Erwin London

Structure, organization, and function of membrane proteins and membrane lipids

Our group studies biomembrane structure and function by combining spectroscopic methods, especially fluorescence, as well as a combination of chemical, biochemical, cell biological and molecular biological approaches. In general, we are interested in determining how membranes are organized by lipid-lipid and lipid-protein interactions and how lipids influence membrane protein function.

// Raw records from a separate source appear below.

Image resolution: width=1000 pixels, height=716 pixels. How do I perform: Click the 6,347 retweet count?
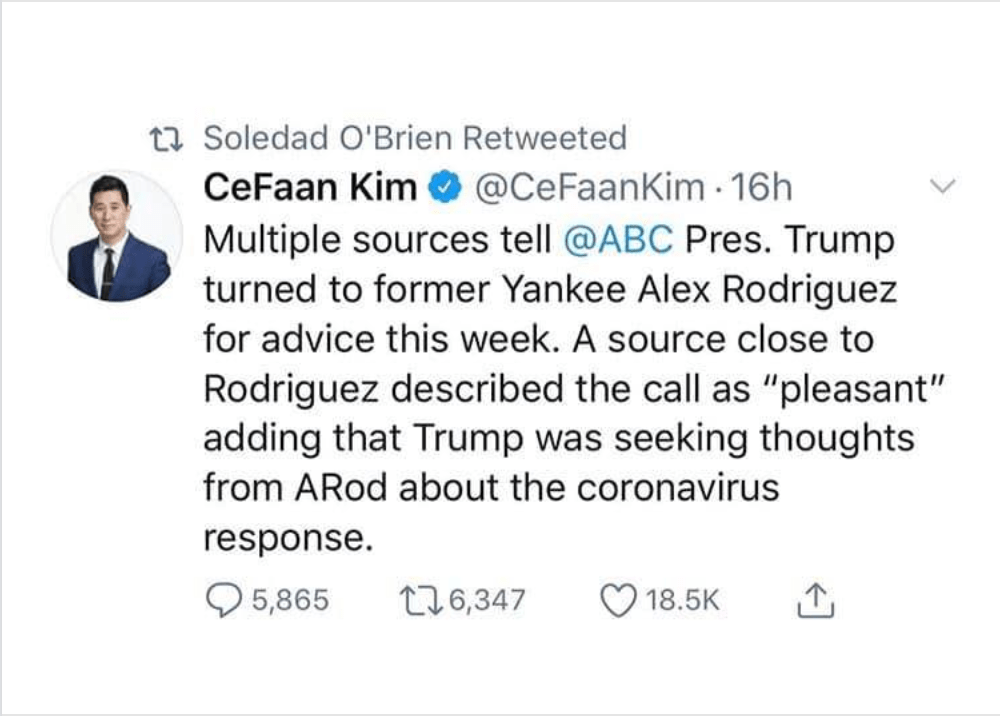point(488,600)
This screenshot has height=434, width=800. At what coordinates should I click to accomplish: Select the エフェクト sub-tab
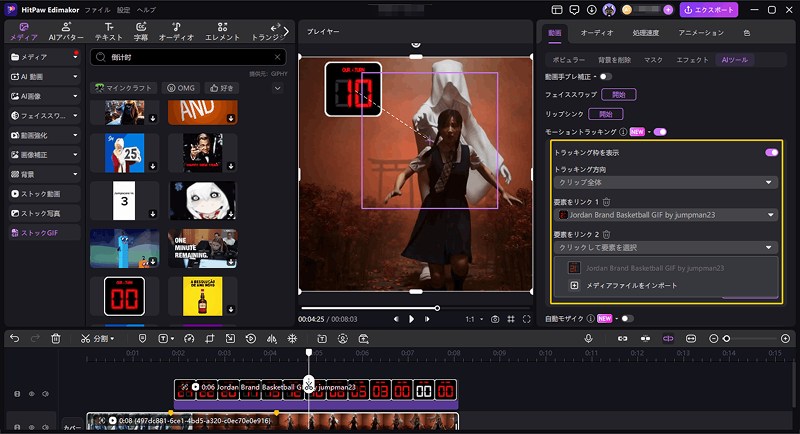[692, 60]
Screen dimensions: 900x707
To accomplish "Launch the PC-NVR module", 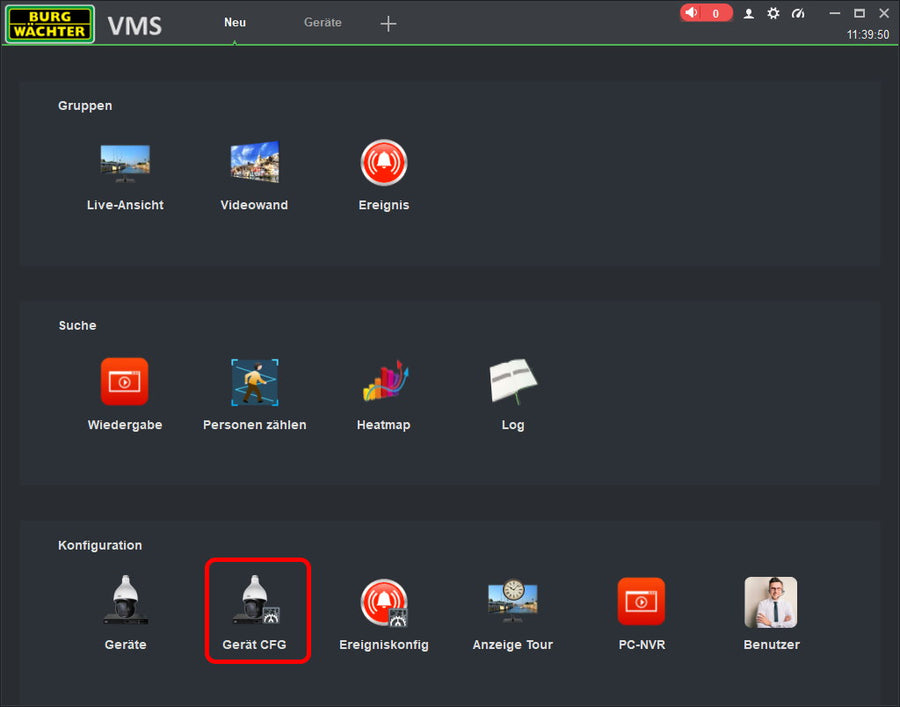I will point(641,602).
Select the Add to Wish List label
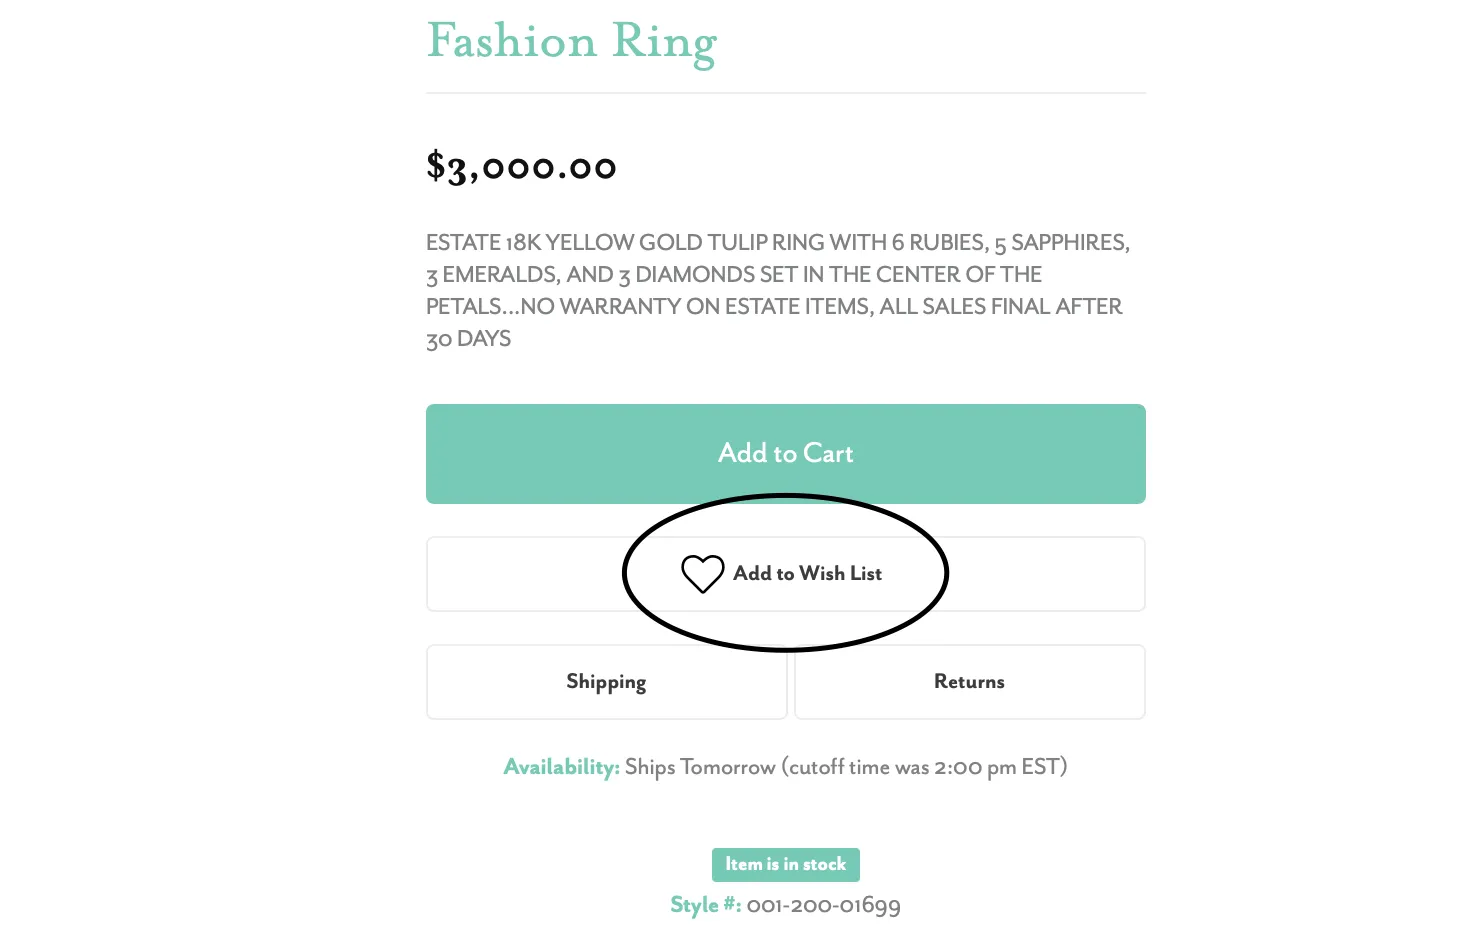This screenshot has width=1466, height=952. point(807,573)
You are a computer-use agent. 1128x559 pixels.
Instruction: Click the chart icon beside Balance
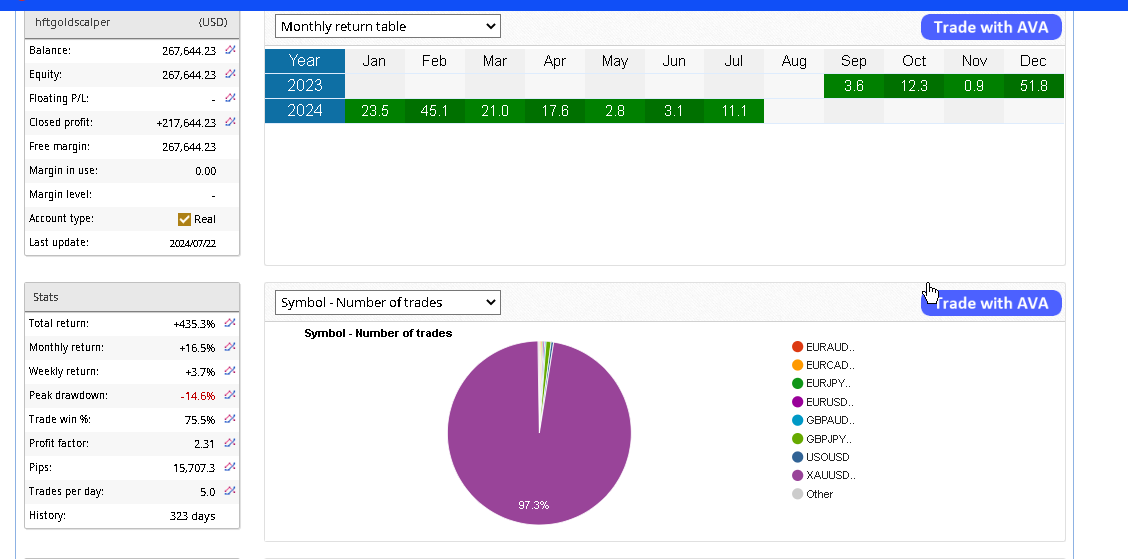tap(230, 49)
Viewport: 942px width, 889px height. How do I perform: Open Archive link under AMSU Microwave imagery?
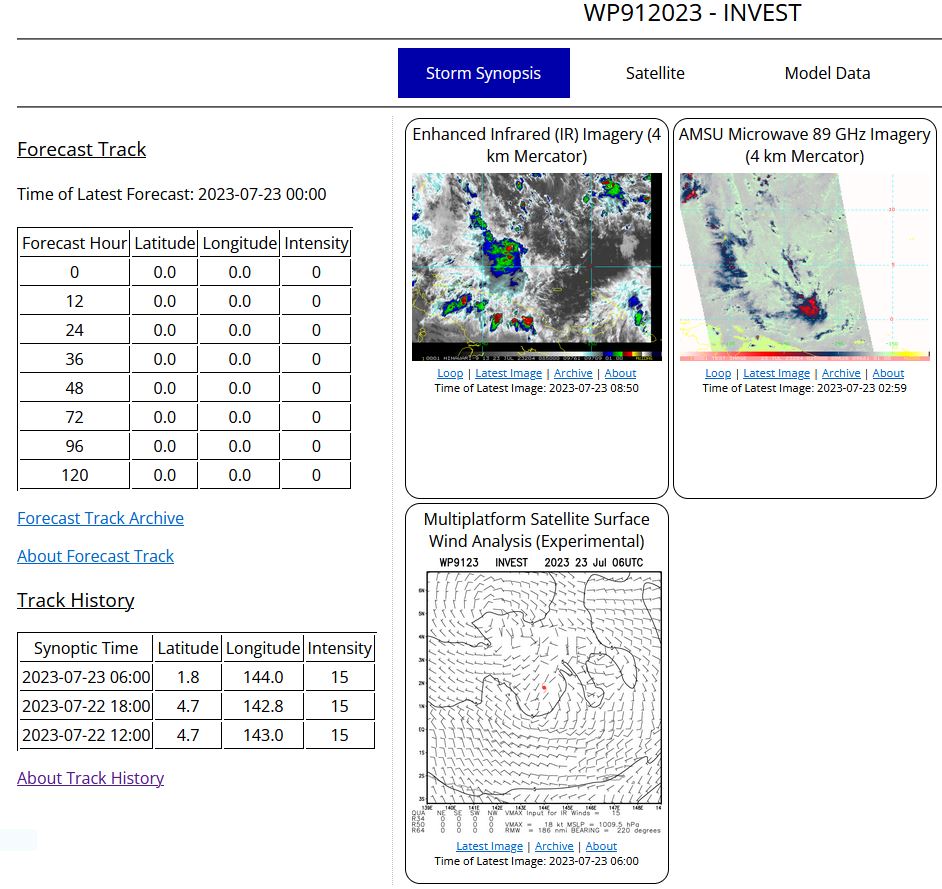coord(841,373)
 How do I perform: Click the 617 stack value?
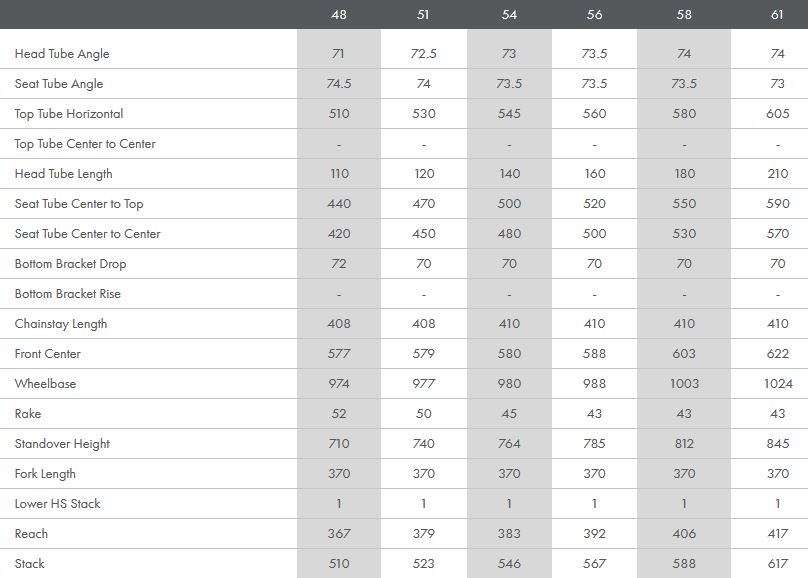777,564
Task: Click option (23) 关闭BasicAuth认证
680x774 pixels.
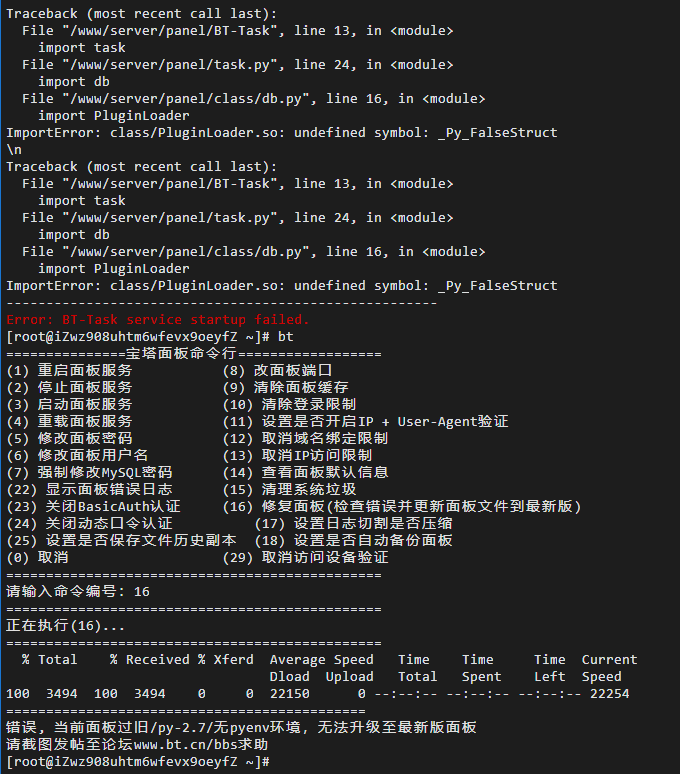Action: pos(93,506)
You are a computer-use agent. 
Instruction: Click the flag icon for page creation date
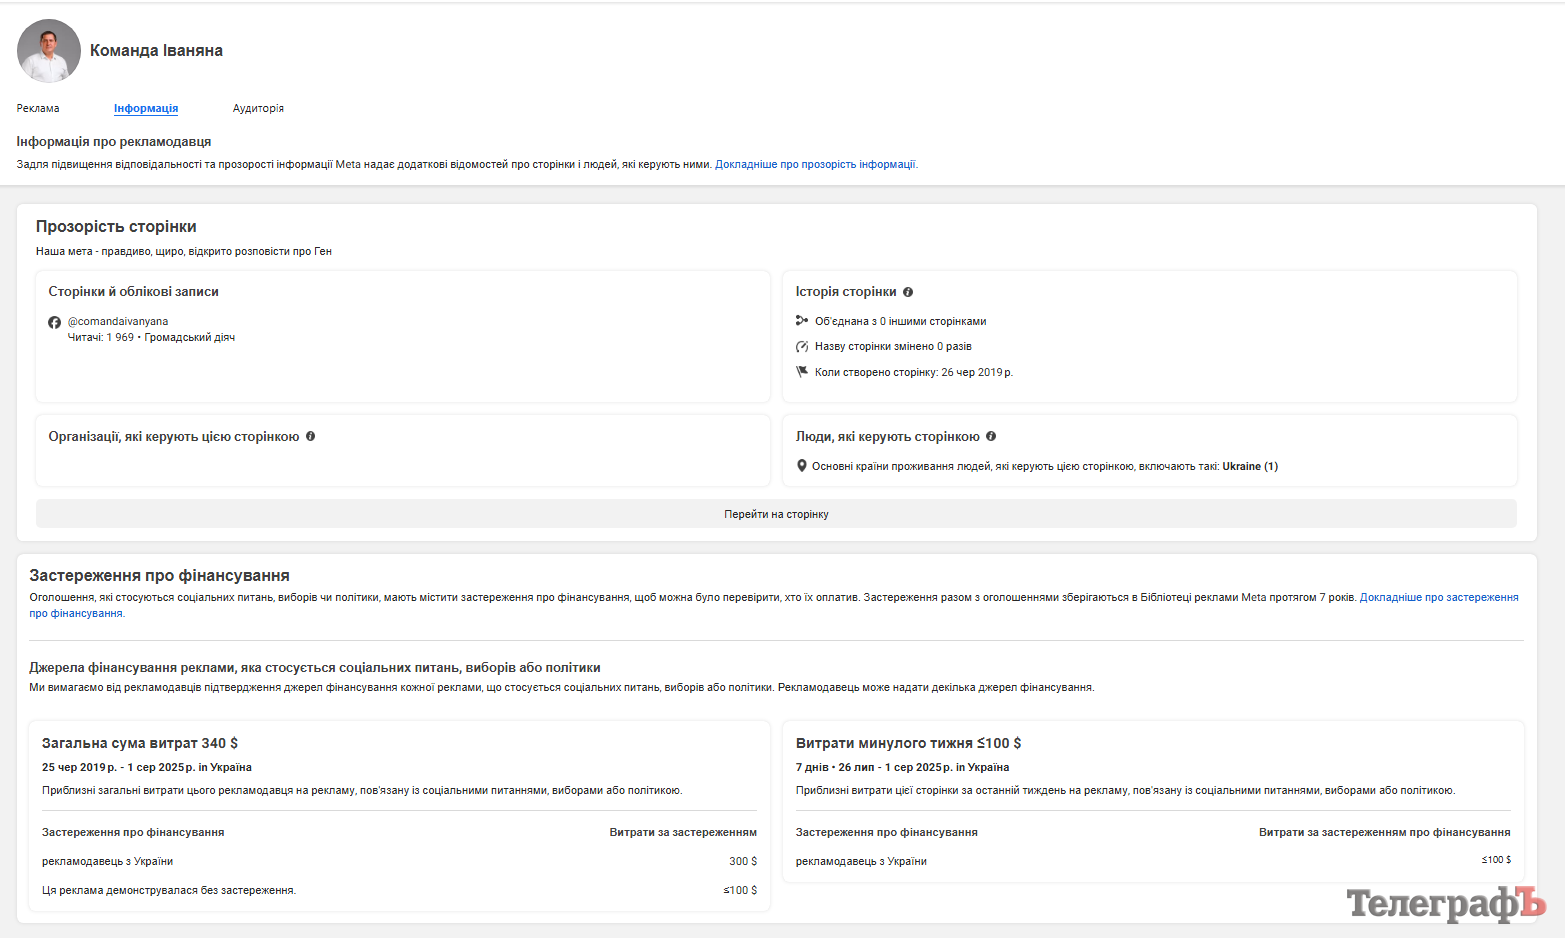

Role of Sphingolipid-Cholesterol Lipid Domains (Rafts) in Membrane Organization and Its Influence Upon Membrane Protein Function

Highly ordered domains with tight lipid packing (rafts) are sphingolipid and cholesterol rich regions of biomembranes that contain a special subset of membrane proteins.  Rafts have critical roles in a variety of signal transduction and pathological processes, including viral and bacterial infection. We proposed (in collaboration with the Stony Brook lab of Dr. Deborah Brown) the now widely accepted hypothesis that rafts are tightly packed liquid ordered state domains, and defined many of the rules that govern raft formation and the association of particular lipids and proteins in rafts.  These studies are being extended to asymmetric membranes (see below).   

Lipid Exchange to Explore Biomembrane Organization and Membrane Protein Function

Natural membranes contain a bilayer of lipids that are often asymmetric, with different lipids in the inner and outer lipid monolayers.  Our lab developed a breakthrough method for facile production of asymmetric membranes by lipid exchange using lipids bound to cyclodextrins, water soluble cyclic glucose oligomers with a hydrophobic cavity that can accommodate the hydrocarbon chains of lipids.  By carrying lipids between lipid vesicles with different lipid compositions, we found the desired asymmetric vesicle can be prepared.  We have used this approach to study membrane domain formation in biologically-relevant asymmetric artificial membranes.  Recently, the lab extended the method to living cells, allowing facile and wide-ranging manipulation of the lipids in the plasma membrane of cells for the first time.  The method is being applied to understand how lipids control membrane protein function in living cells.